文本片段 ▸
::::::::

风格迁移0-07:stylegan-源码无死角解读(3)-generate网络框架总览

以下链接是个人关于stylegan所有见解,如有错误欢迎大家指出,我会第一时间纠正,如有兴趣可以加微信:a944284742相互讨论技术。若是帮助到了你什么,一定要记得点赞奥!因为这是对我最大的鼓励。
风格迁移0-00:stylegan-目录-史上最全:https://blog.csdn.net/weixin_43013761/article/details/100895333

generate net流程

其实,之前做项目的时候,我都不是很在意网络的结构,因为给我的感觉,搞来搞去,无非就是卷积,池化 ,反卷积,跳跃链接等等组合而已。但是这次的网络结构吗,可能是相对来说比较复杂,也考虑到源码的难阅读性,打算好好的深入理解一番,那么我们就开始吧。

根据:风格迁移0-05:stylegan-源码无死角解读(1)-框架总览我们可以知道,其网络实现是从:

def training_loop(
	 G = tflib.Network('G', num_channels=training_set.shape[0], resolution=training_set.shape[1], label_size=training_set.label_size, **G_args)
	 D = tflib.Network('D', num_channels=training_set.shape[0], resolution=training_set.shape[1], label_size=training_set.label_size, **D_args)

开始搭建网络的,对于生成网络,其最终会调用到training/networks_stylegan.py文件中的def G_style函数,对于该函数的注释如下:

#----------------------------------------------------------------------------
# Style-based generator used in the StyleGAN paper.
# Composed of two sub-networks (G_mapping and G_synthesis) that are defined below.

def G_style(
    latents_in,                                     # First input: Latent vectors (Z) [minibatch, latent_size].
    labels_in,                                      # Second input: Conditioning labels [minibatch, label_size].
    truncation_psi          = 0.7,                  # Style strength multiplier for the truncation trick. None = disable.
    truncation_cutoff       = 8,                    # Number of layers for which to apply the truncation trick. None = disable.
    truncation_psi_val      = None,                 # Value for truncation_psi to use during validation.
    truncation_cutoff_val   = None,                 # Value for truncation_cutoff to use during validation.

::::::::

数据摘录 ▸
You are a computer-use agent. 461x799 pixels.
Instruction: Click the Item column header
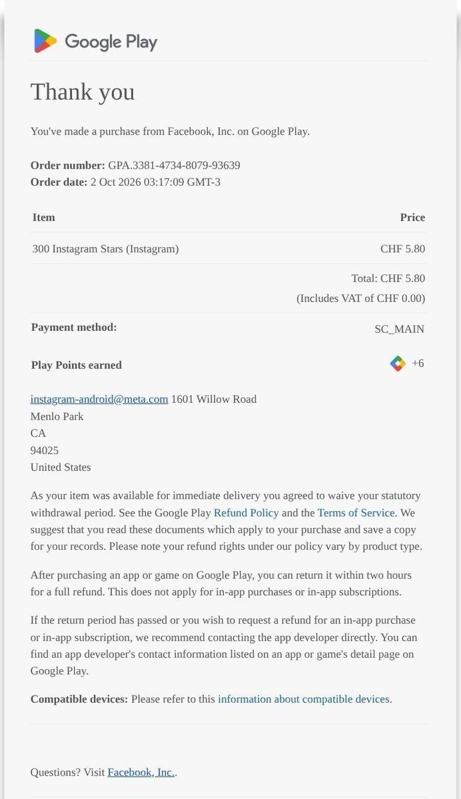pyautogui.click(x=44, y=217)
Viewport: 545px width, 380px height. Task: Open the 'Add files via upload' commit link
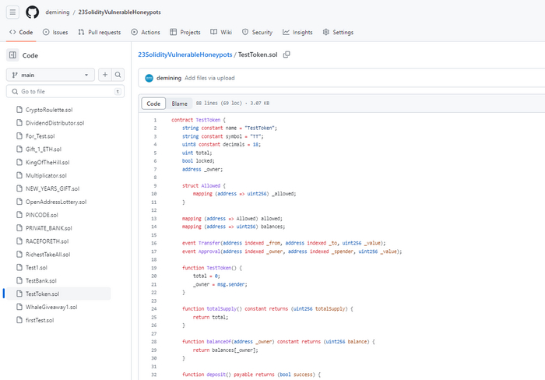click(209, 78)
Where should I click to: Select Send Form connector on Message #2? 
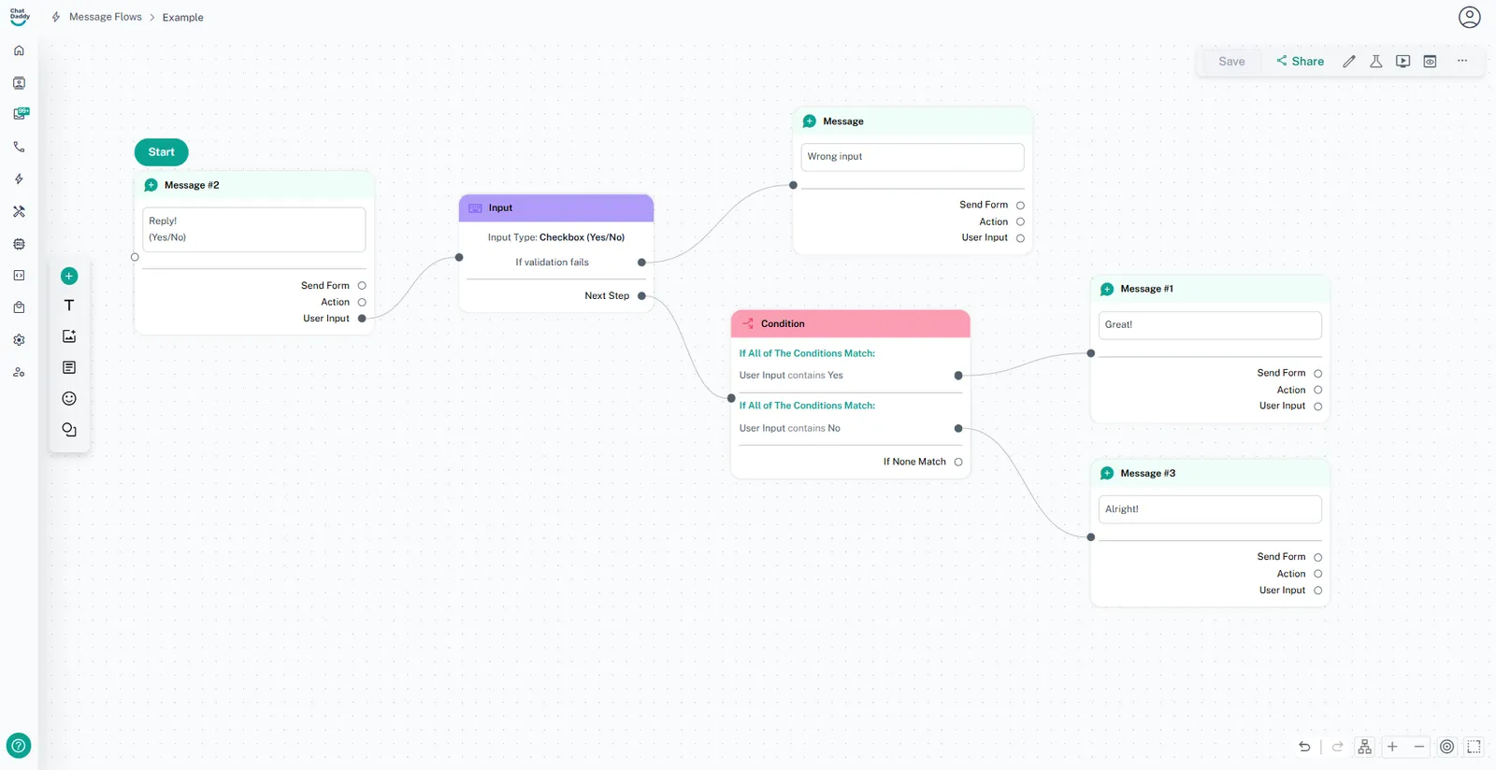[362, 286]
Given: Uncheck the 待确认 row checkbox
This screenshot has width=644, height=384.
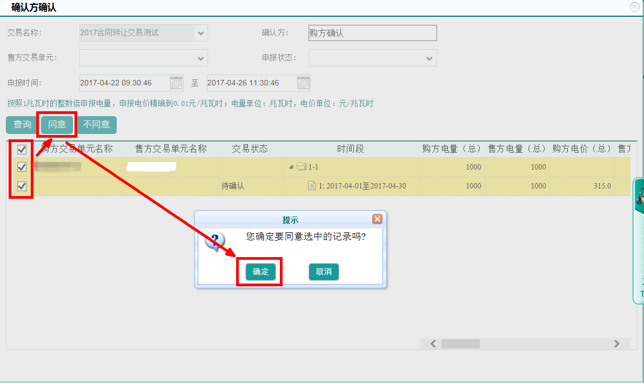Looking at the screenshot, I should 22,186.
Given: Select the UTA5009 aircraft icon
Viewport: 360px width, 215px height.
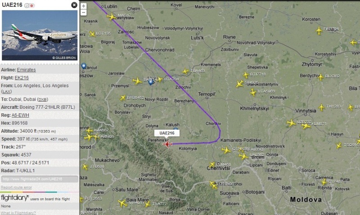Looking at the screenshot, I should (253, 93).
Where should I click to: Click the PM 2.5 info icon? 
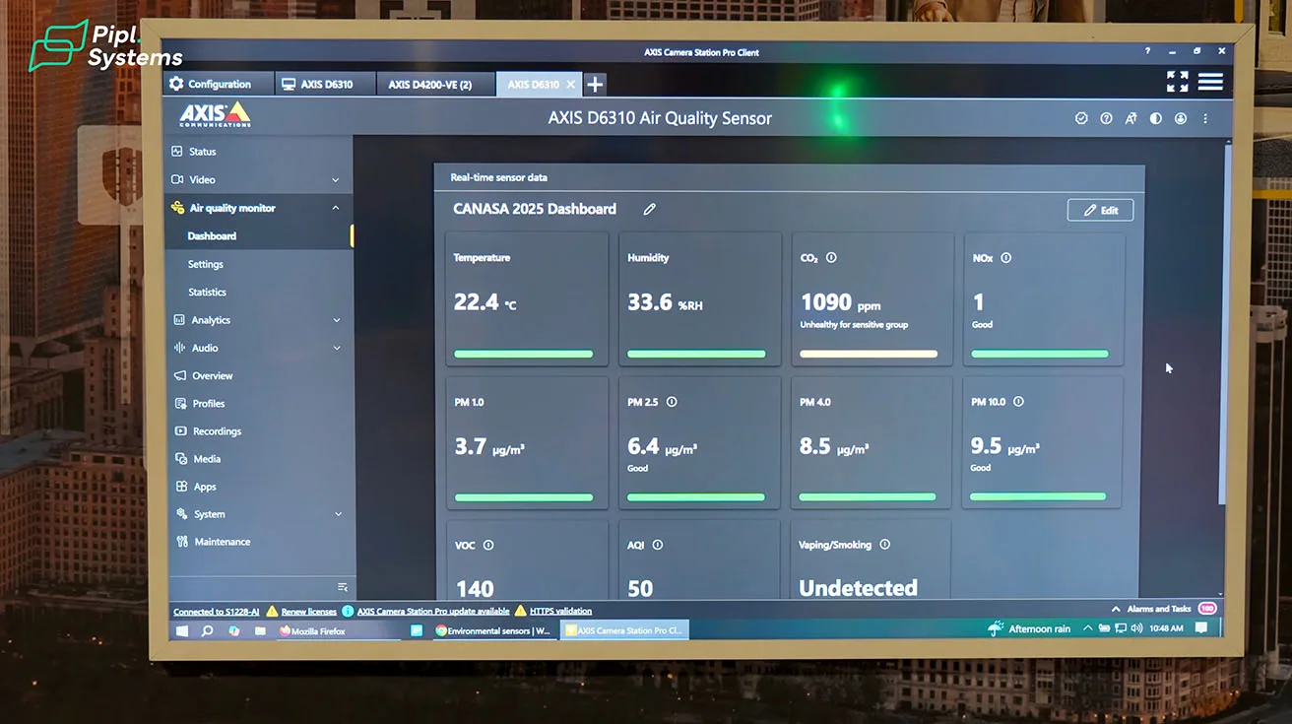pyautogui.click(x=672, y=402)
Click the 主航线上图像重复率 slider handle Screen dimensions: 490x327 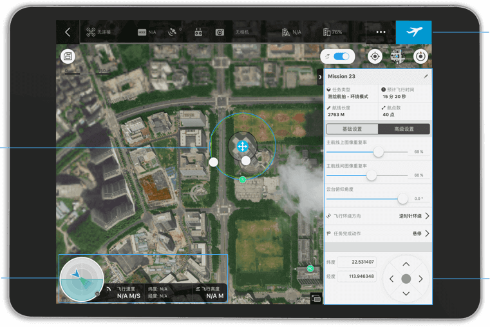click(x=379, y=152)
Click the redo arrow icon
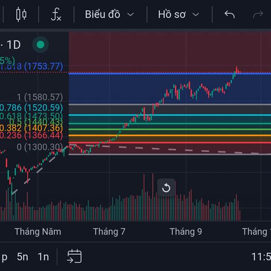271x271 pixels. pyautogui.click(x=258, y=14)
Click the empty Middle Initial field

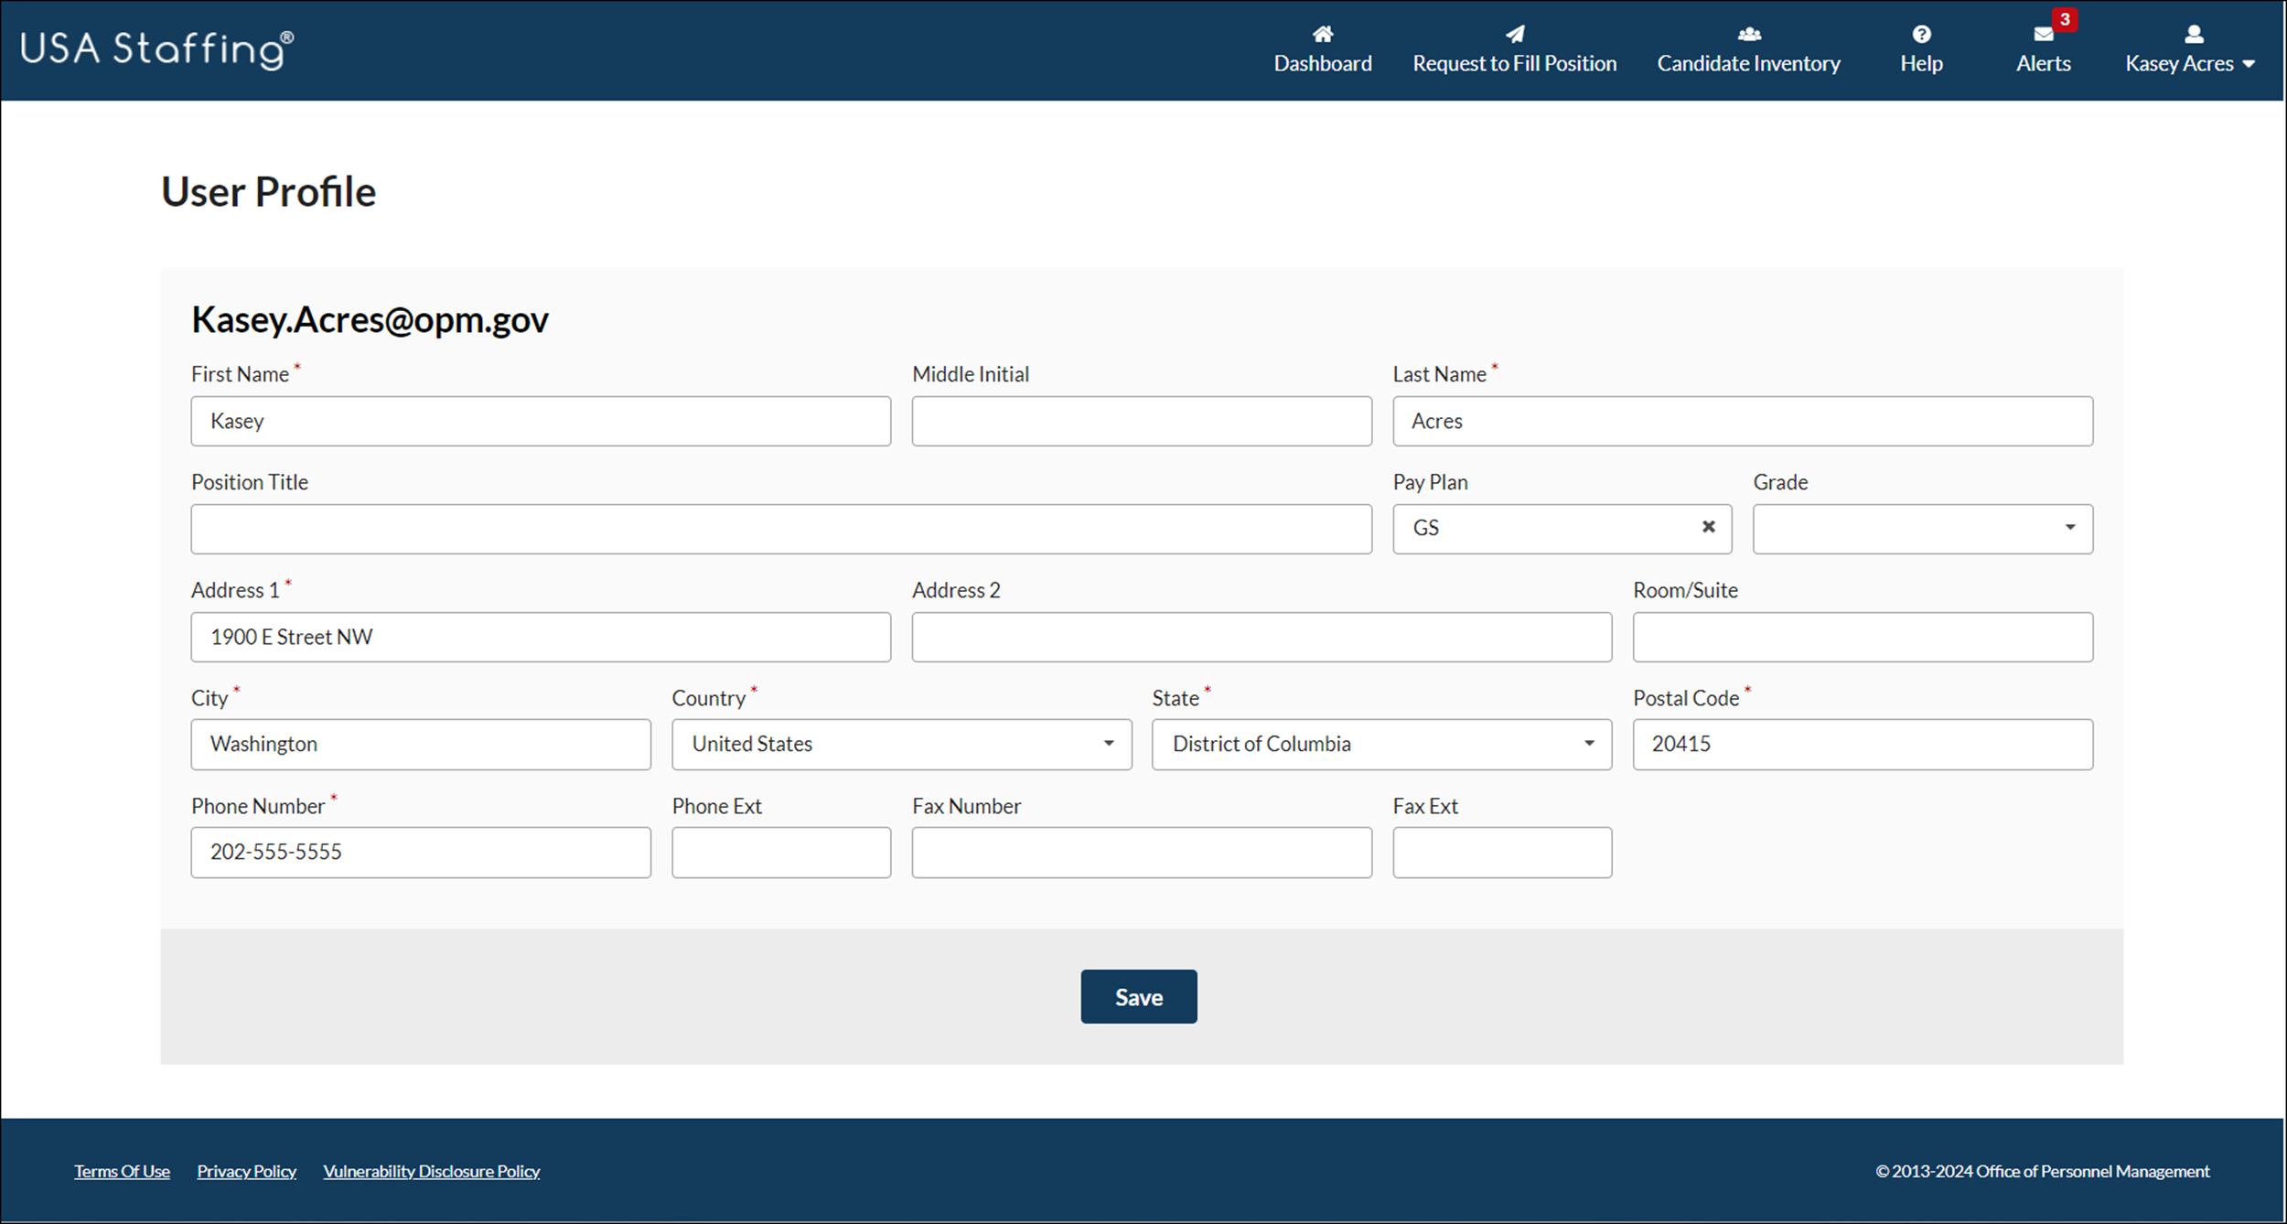click(x=1140, y=421)

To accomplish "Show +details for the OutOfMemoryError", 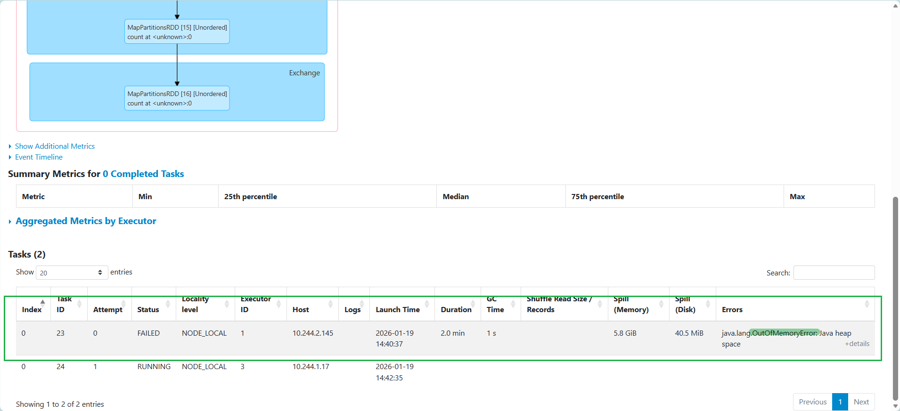I will (x=857, y=344).
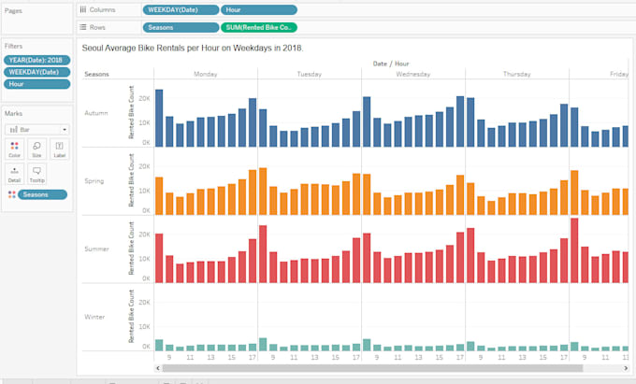
Task: Open the Label marks card
Action: click(59, 149)
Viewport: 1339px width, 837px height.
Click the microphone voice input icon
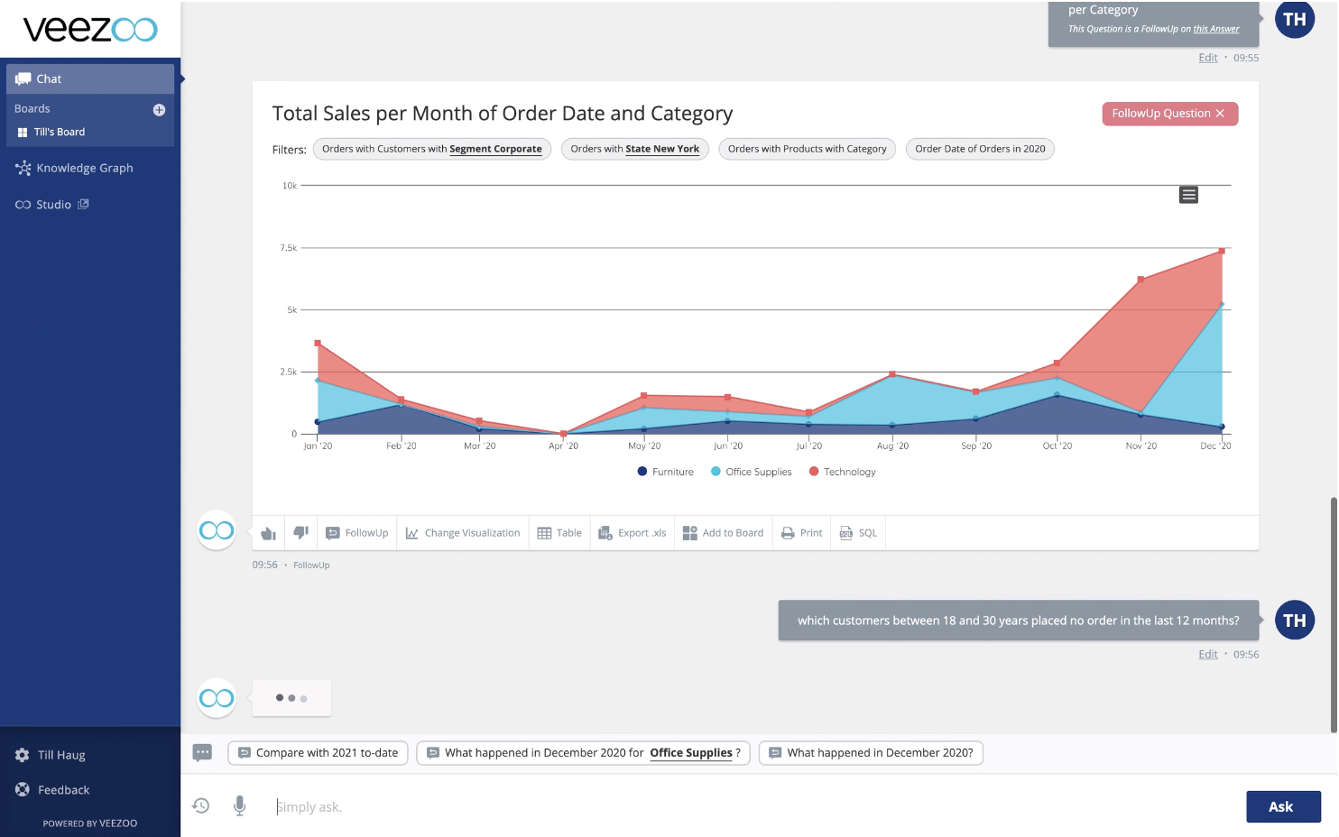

::::::::

判断以下三种说法是否与文本相符，每条答"是"或"否"，并原样引用文本中起决定作用的文字。
1. 对于生成网络，代码最终会调用 training/networks_stylegan.py 文件中的 G_style 函数。
2. G_style 由三个子网络组成。
3. 作者以前做项目时非常在意网络结构。
请只依据文本作答。

问题解答 ▸
1. 是。"对于生成网络,其最终会调用到training/networks_stylegan.py文件中的def G_style函数"
2. 否。"Composed of two sub-networks (G_mapping and G_synthesis)"
3. 否。"之前做项目的时候,我都不是很在意网络的结构"